● EXERCISE AIM: Among the lines of the data, copy those that hold "computer".

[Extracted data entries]
Content starts

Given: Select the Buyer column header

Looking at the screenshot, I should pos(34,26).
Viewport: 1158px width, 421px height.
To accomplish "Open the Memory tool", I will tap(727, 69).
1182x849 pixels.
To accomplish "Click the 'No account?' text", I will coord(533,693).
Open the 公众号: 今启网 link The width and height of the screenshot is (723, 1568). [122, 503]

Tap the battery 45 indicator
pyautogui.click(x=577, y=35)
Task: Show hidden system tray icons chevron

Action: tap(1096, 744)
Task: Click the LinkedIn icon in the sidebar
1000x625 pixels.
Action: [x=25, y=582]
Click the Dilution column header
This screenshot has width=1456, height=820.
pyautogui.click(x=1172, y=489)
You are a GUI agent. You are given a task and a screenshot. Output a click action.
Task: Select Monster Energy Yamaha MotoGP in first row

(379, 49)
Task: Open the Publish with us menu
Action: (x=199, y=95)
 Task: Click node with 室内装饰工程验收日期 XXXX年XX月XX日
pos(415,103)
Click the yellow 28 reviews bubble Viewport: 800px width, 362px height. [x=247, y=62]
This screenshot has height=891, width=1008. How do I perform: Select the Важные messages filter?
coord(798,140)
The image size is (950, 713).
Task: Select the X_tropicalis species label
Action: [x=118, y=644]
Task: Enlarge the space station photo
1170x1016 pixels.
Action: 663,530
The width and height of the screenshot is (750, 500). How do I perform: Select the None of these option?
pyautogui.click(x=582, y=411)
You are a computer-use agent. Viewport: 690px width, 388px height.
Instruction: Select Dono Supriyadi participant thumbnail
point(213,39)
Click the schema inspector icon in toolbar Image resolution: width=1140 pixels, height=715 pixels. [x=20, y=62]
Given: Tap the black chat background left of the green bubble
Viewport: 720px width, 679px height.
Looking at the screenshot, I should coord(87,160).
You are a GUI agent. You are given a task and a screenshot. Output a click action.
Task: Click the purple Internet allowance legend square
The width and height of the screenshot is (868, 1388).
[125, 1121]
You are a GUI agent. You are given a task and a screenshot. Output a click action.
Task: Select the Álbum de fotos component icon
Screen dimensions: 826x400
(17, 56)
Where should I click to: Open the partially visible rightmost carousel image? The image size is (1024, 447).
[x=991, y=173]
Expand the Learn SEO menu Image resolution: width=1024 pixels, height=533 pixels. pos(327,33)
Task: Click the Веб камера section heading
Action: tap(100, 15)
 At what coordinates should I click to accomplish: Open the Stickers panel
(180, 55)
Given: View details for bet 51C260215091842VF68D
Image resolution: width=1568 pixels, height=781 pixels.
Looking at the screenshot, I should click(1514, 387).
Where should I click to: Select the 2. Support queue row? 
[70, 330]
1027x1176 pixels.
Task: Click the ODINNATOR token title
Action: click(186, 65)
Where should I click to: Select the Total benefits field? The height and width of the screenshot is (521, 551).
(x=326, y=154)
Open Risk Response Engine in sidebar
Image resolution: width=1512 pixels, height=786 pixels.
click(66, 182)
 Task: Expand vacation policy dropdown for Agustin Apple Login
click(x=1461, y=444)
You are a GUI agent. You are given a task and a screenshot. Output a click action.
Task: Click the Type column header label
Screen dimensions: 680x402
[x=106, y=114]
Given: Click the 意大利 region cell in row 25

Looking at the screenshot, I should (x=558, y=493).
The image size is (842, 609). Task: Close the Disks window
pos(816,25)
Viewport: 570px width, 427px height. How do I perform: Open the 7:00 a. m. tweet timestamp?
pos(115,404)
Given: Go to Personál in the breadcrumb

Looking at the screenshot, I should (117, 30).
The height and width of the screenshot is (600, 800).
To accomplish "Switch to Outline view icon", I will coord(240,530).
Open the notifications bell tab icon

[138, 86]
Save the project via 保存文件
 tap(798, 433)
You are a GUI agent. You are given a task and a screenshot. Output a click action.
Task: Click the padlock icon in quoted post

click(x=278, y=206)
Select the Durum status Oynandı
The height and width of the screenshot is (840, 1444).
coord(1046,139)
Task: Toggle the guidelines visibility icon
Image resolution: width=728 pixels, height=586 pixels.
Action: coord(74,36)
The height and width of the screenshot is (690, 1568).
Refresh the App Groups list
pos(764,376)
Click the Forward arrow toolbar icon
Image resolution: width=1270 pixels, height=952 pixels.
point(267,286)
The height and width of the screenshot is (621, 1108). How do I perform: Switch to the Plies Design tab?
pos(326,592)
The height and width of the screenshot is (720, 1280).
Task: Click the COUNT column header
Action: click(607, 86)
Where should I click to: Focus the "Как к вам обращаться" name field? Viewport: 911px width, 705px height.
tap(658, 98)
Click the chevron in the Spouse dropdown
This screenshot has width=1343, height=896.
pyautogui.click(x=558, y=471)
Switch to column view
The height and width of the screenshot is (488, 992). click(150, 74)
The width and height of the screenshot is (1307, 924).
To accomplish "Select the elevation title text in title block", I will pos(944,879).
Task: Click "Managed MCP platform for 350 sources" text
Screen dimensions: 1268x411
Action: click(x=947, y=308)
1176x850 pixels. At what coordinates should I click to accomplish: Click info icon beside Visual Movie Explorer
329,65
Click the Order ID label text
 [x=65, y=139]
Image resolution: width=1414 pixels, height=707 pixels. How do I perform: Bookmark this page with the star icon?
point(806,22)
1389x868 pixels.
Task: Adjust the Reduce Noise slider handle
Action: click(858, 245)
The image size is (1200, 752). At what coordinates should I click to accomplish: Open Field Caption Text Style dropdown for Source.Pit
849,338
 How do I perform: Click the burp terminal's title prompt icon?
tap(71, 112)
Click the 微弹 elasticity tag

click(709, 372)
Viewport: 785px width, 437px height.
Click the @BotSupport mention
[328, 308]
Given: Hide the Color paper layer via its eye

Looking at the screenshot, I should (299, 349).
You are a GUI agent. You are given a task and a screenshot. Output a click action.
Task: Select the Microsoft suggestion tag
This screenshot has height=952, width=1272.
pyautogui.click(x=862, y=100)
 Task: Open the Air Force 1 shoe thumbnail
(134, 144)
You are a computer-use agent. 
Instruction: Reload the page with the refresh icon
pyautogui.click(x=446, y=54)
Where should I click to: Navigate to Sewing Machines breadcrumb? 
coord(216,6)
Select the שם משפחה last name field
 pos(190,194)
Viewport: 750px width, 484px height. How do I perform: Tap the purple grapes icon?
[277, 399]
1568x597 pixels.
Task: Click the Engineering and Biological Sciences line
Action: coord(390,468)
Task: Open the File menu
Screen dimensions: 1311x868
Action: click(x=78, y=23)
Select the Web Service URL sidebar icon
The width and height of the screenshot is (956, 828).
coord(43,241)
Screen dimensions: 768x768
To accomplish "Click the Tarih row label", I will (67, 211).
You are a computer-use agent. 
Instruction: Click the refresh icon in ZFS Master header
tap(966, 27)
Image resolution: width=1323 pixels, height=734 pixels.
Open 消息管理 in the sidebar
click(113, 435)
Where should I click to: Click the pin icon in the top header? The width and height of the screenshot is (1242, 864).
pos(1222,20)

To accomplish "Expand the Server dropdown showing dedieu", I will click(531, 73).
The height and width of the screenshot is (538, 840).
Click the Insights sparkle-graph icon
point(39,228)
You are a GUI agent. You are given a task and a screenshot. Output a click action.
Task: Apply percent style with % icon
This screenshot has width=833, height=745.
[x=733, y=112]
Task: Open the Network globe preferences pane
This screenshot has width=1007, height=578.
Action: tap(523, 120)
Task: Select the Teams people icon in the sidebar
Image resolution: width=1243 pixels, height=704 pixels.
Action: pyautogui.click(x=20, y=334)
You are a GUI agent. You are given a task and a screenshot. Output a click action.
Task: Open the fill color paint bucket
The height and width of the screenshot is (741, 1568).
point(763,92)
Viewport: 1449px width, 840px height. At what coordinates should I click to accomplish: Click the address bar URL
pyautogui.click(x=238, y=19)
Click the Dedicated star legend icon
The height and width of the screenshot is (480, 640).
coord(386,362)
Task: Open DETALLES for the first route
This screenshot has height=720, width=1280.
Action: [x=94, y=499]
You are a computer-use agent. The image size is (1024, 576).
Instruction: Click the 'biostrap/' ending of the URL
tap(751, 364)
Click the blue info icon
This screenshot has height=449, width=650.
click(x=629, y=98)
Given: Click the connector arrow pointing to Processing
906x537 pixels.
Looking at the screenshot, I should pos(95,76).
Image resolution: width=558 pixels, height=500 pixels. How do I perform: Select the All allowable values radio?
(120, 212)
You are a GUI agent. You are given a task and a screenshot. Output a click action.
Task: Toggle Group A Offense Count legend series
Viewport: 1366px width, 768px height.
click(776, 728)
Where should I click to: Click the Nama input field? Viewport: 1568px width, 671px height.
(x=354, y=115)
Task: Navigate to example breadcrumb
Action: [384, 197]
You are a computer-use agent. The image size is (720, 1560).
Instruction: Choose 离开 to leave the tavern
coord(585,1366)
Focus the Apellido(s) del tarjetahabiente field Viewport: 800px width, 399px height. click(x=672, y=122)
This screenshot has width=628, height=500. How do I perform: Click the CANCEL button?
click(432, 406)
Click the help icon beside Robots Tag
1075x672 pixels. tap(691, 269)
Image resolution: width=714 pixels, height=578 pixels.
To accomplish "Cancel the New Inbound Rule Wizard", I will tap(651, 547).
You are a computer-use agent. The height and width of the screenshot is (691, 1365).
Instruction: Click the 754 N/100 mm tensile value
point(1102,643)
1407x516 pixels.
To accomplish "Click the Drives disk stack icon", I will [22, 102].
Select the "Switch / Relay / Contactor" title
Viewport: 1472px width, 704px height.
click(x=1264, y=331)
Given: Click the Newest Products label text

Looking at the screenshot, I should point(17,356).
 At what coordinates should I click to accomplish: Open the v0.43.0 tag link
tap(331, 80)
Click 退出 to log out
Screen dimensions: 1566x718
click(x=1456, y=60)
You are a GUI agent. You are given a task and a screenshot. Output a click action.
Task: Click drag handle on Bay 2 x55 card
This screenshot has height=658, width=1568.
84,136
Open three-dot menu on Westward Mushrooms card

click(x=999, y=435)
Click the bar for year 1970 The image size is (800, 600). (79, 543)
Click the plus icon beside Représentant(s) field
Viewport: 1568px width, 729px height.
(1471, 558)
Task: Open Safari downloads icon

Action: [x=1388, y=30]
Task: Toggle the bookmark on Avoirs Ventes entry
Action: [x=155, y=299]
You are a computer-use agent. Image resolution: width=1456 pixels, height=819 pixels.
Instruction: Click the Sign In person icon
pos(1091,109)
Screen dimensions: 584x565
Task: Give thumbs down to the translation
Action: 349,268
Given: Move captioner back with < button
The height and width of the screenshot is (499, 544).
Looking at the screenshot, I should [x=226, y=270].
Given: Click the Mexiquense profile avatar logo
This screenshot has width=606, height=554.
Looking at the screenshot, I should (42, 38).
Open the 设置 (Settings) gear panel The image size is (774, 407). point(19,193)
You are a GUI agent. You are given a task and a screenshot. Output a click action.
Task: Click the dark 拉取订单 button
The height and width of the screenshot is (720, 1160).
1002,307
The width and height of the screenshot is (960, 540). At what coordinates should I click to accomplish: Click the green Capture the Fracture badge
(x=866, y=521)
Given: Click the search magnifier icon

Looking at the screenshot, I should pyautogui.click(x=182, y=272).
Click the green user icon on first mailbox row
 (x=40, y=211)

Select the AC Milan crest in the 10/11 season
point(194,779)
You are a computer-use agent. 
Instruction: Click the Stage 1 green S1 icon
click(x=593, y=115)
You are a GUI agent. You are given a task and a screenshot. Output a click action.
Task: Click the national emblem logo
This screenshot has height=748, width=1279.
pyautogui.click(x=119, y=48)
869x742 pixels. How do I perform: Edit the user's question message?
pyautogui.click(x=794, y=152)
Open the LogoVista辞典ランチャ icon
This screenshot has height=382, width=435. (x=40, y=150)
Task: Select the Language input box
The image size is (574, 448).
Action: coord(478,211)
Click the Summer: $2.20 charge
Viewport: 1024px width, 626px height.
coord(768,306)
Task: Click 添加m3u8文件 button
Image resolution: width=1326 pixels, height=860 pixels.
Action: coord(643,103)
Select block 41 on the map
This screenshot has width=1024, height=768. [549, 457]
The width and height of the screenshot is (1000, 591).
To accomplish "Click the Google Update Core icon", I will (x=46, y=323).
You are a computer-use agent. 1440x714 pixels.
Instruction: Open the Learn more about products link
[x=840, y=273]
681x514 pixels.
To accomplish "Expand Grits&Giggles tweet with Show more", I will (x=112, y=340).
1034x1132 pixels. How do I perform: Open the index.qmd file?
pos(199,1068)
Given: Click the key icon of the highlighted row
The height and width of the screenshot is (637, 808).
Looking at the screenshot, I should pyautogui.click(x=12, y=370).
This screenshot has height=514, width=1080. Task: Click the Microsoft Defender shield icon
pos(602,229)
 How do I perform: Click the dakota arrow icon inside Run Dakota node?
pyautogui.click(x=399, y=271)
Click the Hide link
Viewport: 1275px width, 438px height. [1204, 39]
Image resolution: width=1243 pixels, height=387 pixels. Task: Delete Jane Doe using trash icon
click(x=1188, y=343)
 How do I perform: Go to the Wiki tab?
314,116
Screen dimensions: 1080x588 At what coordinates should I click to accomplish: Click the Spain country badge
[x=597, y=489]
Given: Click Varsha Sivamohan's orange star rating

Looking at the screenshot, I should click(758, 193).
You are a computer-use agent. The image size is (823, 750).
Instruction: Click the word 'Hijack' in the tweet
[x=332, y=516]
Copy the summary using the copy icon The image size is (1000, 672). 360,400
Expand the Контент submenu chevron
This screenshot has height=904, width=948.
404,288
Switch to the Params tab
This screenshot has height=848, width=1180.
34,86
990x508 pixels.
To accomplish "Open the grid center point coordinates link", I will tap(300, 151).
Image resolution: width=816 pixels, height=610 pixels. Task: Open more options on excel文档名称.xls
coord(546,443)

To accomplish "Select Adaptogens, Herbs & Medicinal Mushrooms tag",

Content ends

● SOLUTION TO THIS PROBLEM:
You are a computer-use agent. Viewport: 690px width, 388px height.
You are a computer-use agent. 
You are a computer-use agent. 
You are a computer-use agent. The image size is (1024, 576).
You are a computer-use agent. The image size is (720, 1560).
You are a computer-use agent. The height and width of the screenshot is (691, 1365).
You are a computer-use agent. Image resolution: width=1456 pixels, height=819 pixels.
You are a computer-use agent. 
You are a computer-use agent. 1440x714 pixels.
You are a computer-use agent. The image size is (823, 750).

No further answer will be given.